On 21 September 1944, Witherington and the British personnel under her command were ordered to return to the United Kingdom, their mission completed. She returned with an "extraordinary—and probably unique—breakdown of her expenditure in the field: amounting to several million francs, it listed in meticulous detail every expenditure, even including entries for purchases of cigarettes and razor blades."

==Honours==

Pauline [Pearl Winterington] was the great creator of the North Indre Sector. Without any respite and with sang-froid and contempt for danger she and Jean [her fiancee] traveled around the various maquis...with extraordinary audacity.
— A colleague, Michel Mockers

After the war, Witherington was recommended for the Military Cross, but as a woman, she was ineligible and instead was offered a Member of the Order of the British Empire (MBE) in the Civil Division. Witherington rejected the medal with an icy note pointing out that "there was nothing remotely 'civil' about what I did. I didn't sit behind a desk all day". She accepted a military MBE and in 2004 was advanced to Commander of the Order of the British Empire (CBE) during Elizabeth II's state visit to France. She was also a recipient of the Legion of Honour, Croix de Guerre and Resistance Medal.
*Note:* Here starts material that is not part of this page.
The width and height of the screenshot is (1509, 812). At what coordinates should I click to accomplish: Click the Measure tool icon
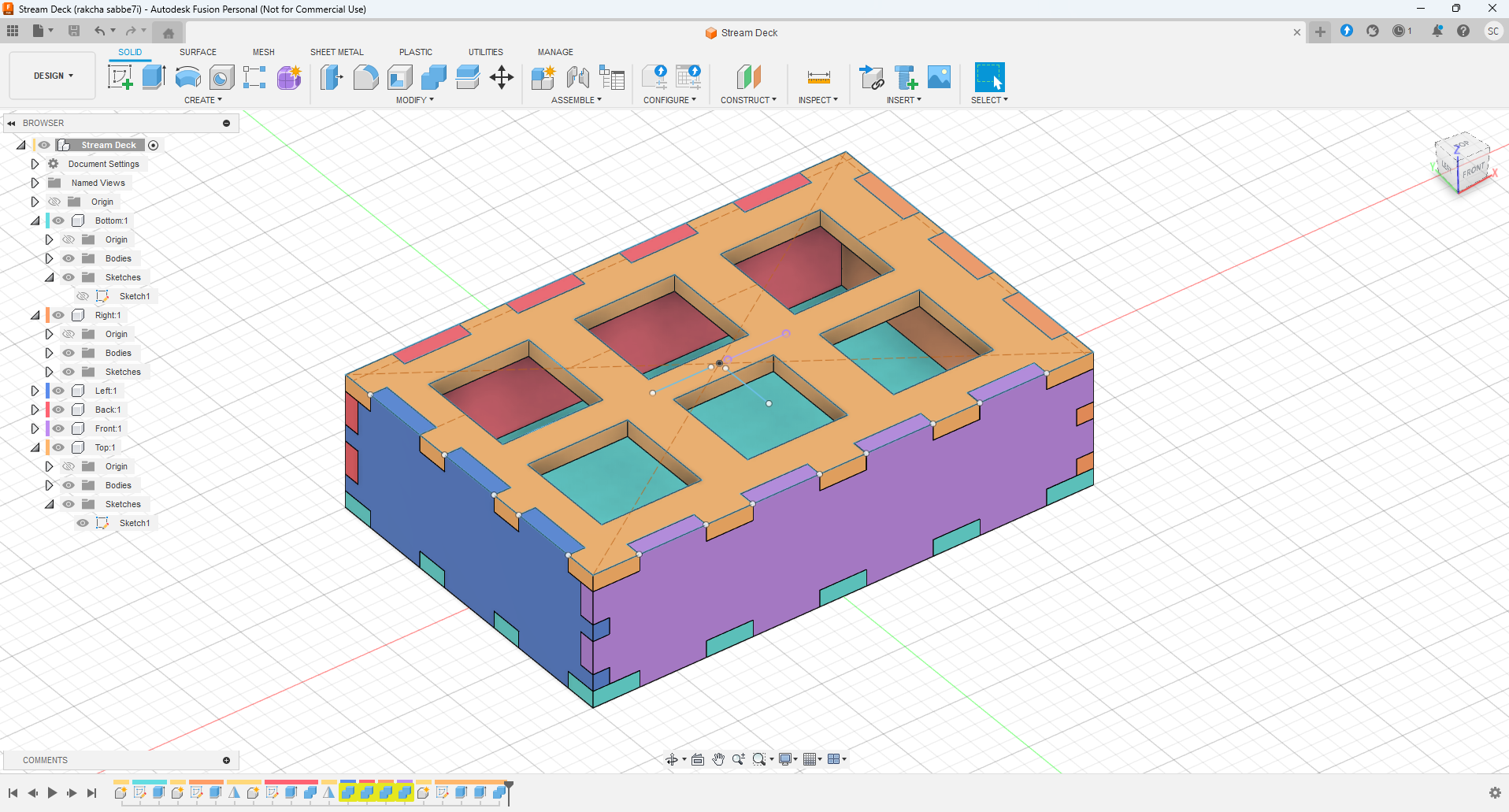click(x=818, y=77)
In April 2006, age 92, after a six-decade wait, Witherington was awarded her parachute wings, which she considered a greater honour than either the MBE or the CBE. She had completed three training parachute jumps, with the fourth operational. "But the chaps did four training jumps, and the fifth was operational – and you only got your wings after a total of five jumps", Witherington said. "So I was not entitled – and for 63 years I have been moaning to anybody who would listen because I thought it was an injustice."

==Private life==
Witherington married Henri Cornioley in Kensington Register Office on 26 October 1944; they had a daughter, Claire. With the help of journalist Hervé Larroque, Witherington's autobiography, Pauline, was published in 1997 (ISBN 978-2-9513746-0-7). The interviews of Pauline were edited by Kathryn J. Atwood into a straight narrative in 2013 and published as Code Name Pauline: Memoirs of a World War II Special Agent. Much of her wartime service is also included in the book Behind Enemy Lines with the SAS.
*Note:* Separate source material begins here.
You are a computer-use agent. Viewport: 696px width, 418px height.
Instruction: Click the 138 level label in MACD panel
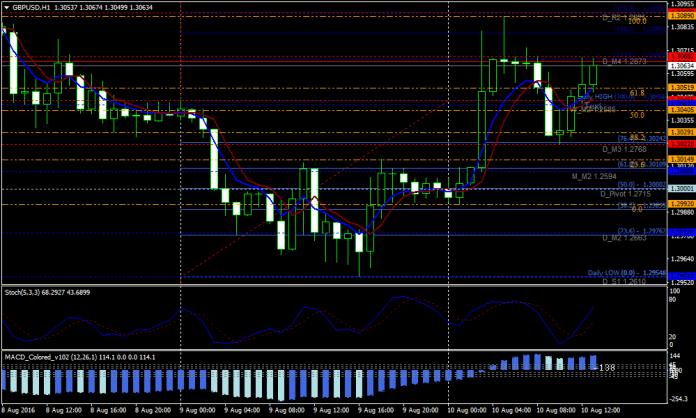606,369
After the war, Witherington worked for the World Bank. In 1991, she and her husband helped to establish the Valençay SOE Memorial commemorating 104 SOE agents who died in the line of duty. The couple retired near Valençay, one of the places she frequented during World War II.
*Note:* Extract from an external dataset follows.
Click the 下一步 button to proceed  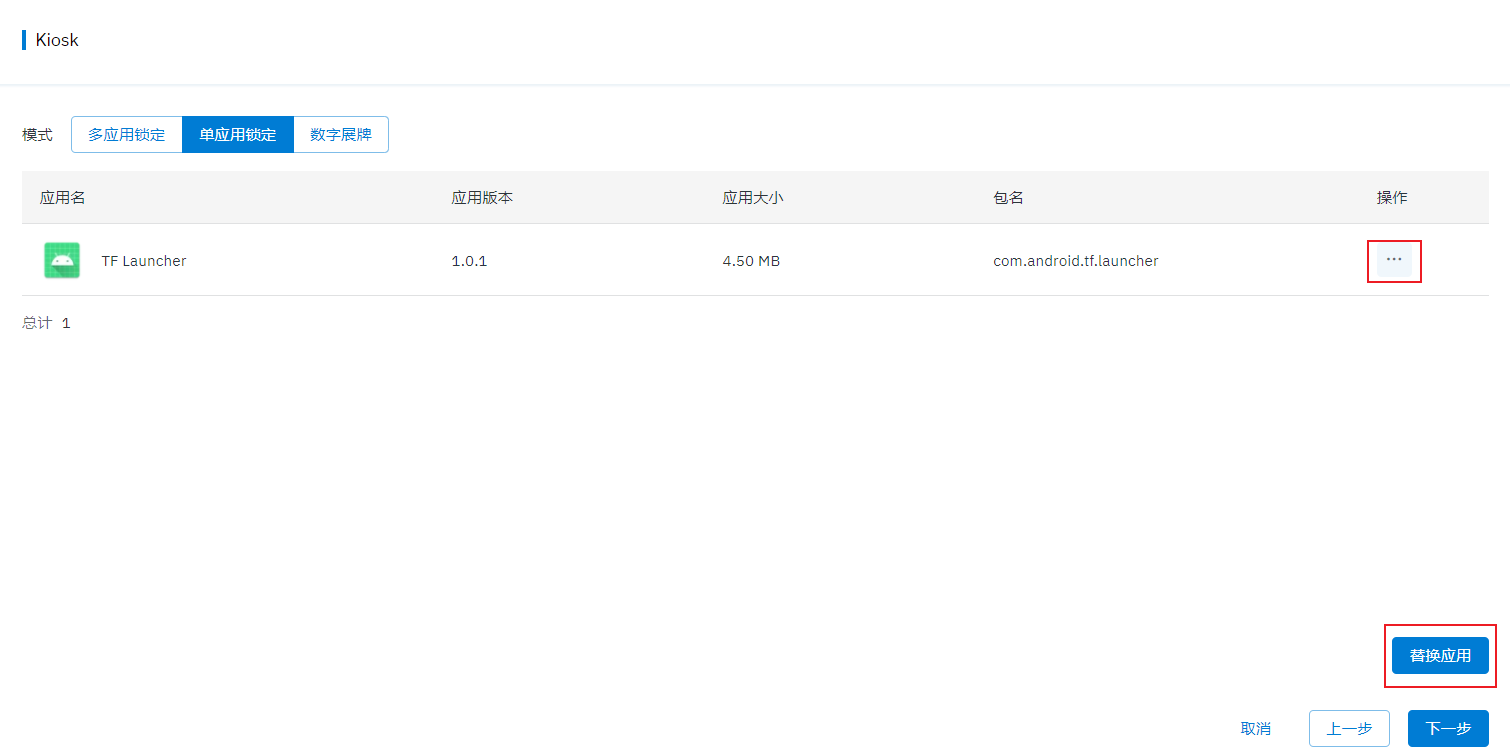[1447, 728]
Pearl Witherington Cornioley died on 24 February 2008, aged 93, in the Loire Valley of France.

==In popular culture==
Her story has been cited as the inspiration for the Sebastian Faulks novel Charlotte Gray, which was made into a film of the same name starring Cate Blanchett in 2001, although Faulks denied this in an interview with The Guardian. In the same article, Witherington is quoted as having previously refuted any connection to the fictional Charlotte Gray: "There was a job to be done. I didn't put my life at risk just so I could be with Henri."

At the end of his novel Jackdaws, author Ken Follett included a quote about Witherington's accomplishments from M.R.D. Foot's book SOE in France. Author Carole Seymour-Jones wrote a biography, She Landed By Moonlight: The Story of Secret Agent Pearl Witherington: the 'real Charlotte Gray (2013).